香取海を巡る神々 13.香取神宮② 祭神について

「香取神宮」の祭神は「経津主大神(フツヌシノオオカミ)」又の名は「伊波比主命(イハイヌシノミコト)」である。「フツヌシ」は「タケミカヅチ」とともに、国譲り神話で活躍した神である。それがどうして「イハイヌシノミコト」になるのか? 今回はこの問題について考えていこう。

イハイヌシとする根拠

「伊波比主命」という名前はつぎの 3 つの 9 ~ 10 世紀の資料に現れる。

  • 『続日本後紀』(869 年完成):承和三年(836年)五月丁未条「奉授下総国香取郡従三位伊波比主命正二位。常陸国鹿島郡従二位勲一等建御賀豆智命正二位。
  • 同:承和六年(839年)十月丁丑条「奉授坐下総国香取郡正二位伊波比主命。坐常陸国鹿島郡正二位勲一等建御賀豆智命並従一位。
  • 『延喜式』(905 年)巻八、祝詞式春日祭条「鹿島坐建御賀豆智命。香取坐伊波比主命

 より古い記録はどうなっているかというと、『日本書紀』(720 年成立)第九段の一書の第二に以下の文章がある。

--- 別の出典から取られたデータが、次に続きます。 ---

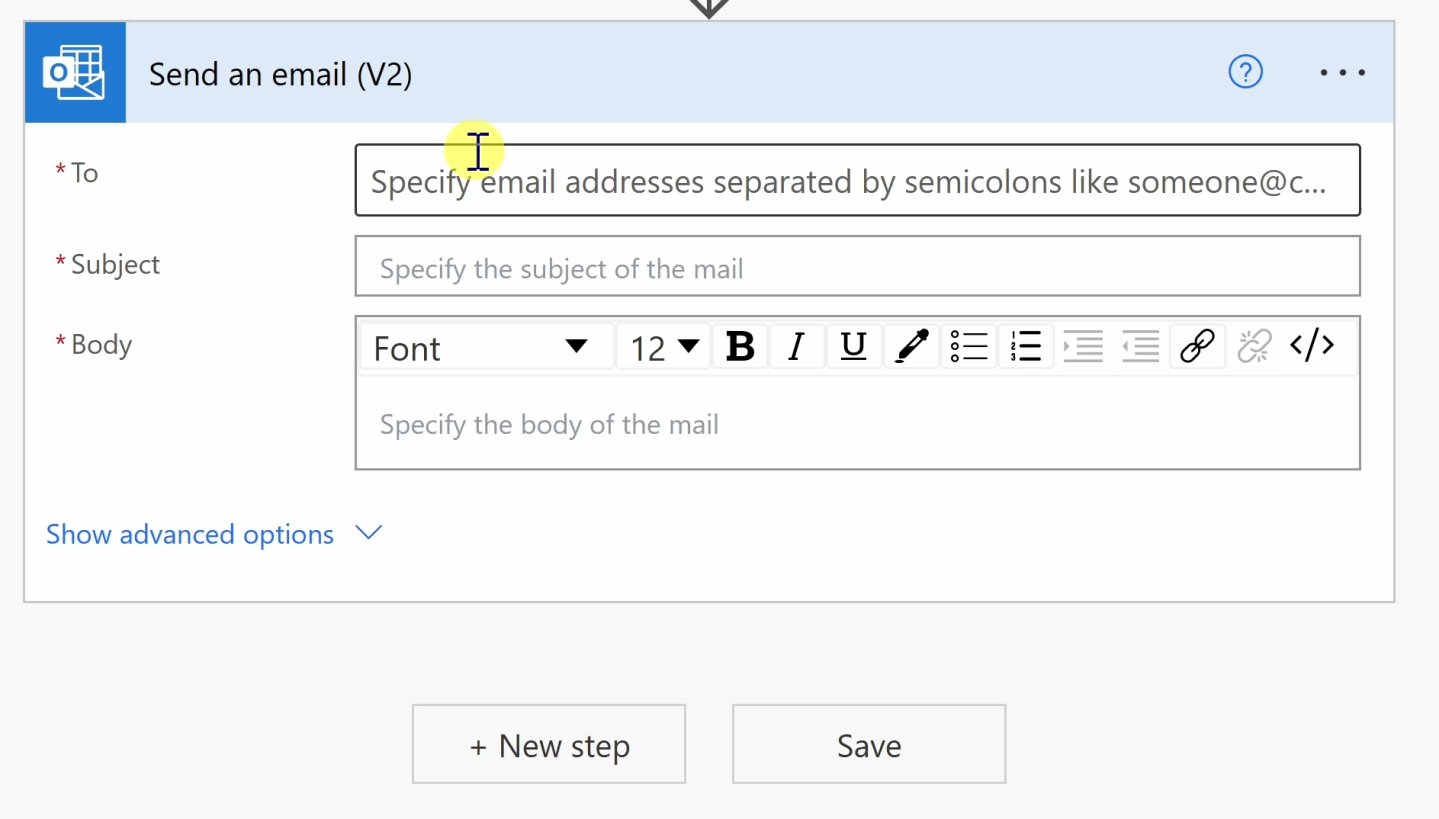Switch to HTML code view

click(x=1312, y=346)
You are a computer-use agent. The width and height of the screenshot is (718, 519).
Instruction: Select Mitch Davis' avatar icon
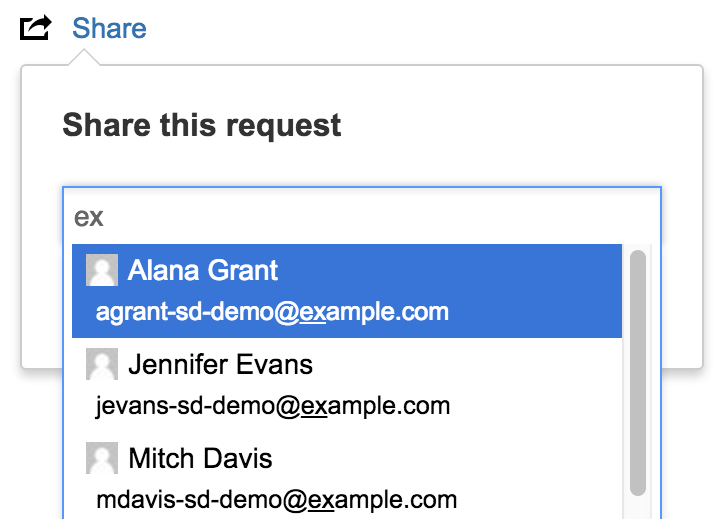tap(102, 458)
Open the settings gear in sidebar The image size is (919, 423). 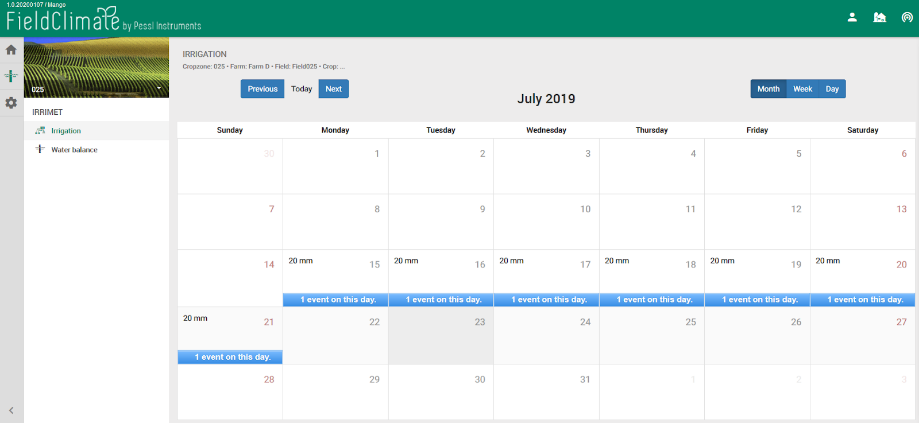click(11, 103)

天神は経津主神・武甕槌神を遣わして葦原中国を平定させられた。二柱の神は、「天に悪神がいます。名を天津甕星(アマツミカボシ)と言います[またの名を天香背背男(アメノカカセオ)と言う]。どうかまずこの神を誅して、その後に下って葦原中国を平定いたしたく存じます」と申し上げた。この時、天津甕星を誅するための斎主(イワイ)の神があり、斎(イワイ)の大人(ウシ)と申し上げる。この神は今東国の檝取(かとり)の地に鎮座されている。

日本古典文学全集[2] 日本書紀(1)(口語訳)

 ここにいう「斎主」が「伊波比主(イハイヌシ)」であり、「檝取」を「香取」とするのである。「斎主」とは何かというと、『日本古典文学全集』では「禊斎して神を祭る人で、その対象になる神が『イハヒノ神』。悪神である星の神を註するための出陣に際し、『斎主の神』を祭ってその成功を祈願したのである。『斎主の神』の名が『斎主の大人』。『大人』がつくのは、祭られる神が人の形をしているためか」と説明している。だが、そうすると、「天津甕星」を誅するために「イハイノ神」を祭ったのは「経津主神・武甕槌神」であり、「斎主(イハイヌシ)」は「経津主神・武甕槌神」の両神となるはずである。つまり、この文章は「経津主神・武甕槌神」が「イハイノ神」を祭り、その「イハイノ神」は『日本書紀』が書かれた当時「香取」に鎮座していると言っているだけで、「香取」の「祭神」が「イハイヌシ」だとは言っていない。三品彰英「フツのミタマ考」(『建国神話の諸問題』第2章)、岡田精司「香取海の起源と祭神」(千葉県の歴史 15, 1978)、吉井哲「神郡と征夷ー鹿島・香取郡の性格」(千葉県の歴史 46 1-21, 1994-10-31)らは、この理屈から「香取」の「祭神」を「イハイヌシ」とする観念が『日本書紀』が成立する 8 世紀に存在したことを主張することはできないとしている。

フツヌシとする根拠

 これに対して、香取の祭神を「フツヌシ」とする資料が 2 つある。

  • 『古語拾遺』(807 年):「既而、天照大神・高皇産霊尊、崇養皇孫、欲降為豊葦原中国主。仍、遣経津主神 是磐筒女神之子、今、下総国香取神是也・武甕槌神、是、甕速日神之子。今、常陸国鹿島神是也。駆除平定。」
  • 『先代旧事本紀』巻一、陰陽本紀(806 ~ 906 年の間に成立):「児磐筒男磐筒女二神。相生之神児。経津主神。今坐下総香取大神是也。」

 先ほどの 3 つの資料より古い記録である。ただし、この 2 書は正史ではない。『古語拾遺』は「忌部氏」の斎部広成が「藤原・中臣氏」を弾劾するために起こした書であり、『先代旧事本紀』は「物部氏」系の人物によって書かれた書である。どちらも主役の座から追われた氏族の後裔が、「藤原・中臣氏」によって都合のよいように創られた「歴史」に対して「本当はこうだ」と主張しているものなのである。どちらも、「香取」の神は本当は「フツヌシ」だと主張してる。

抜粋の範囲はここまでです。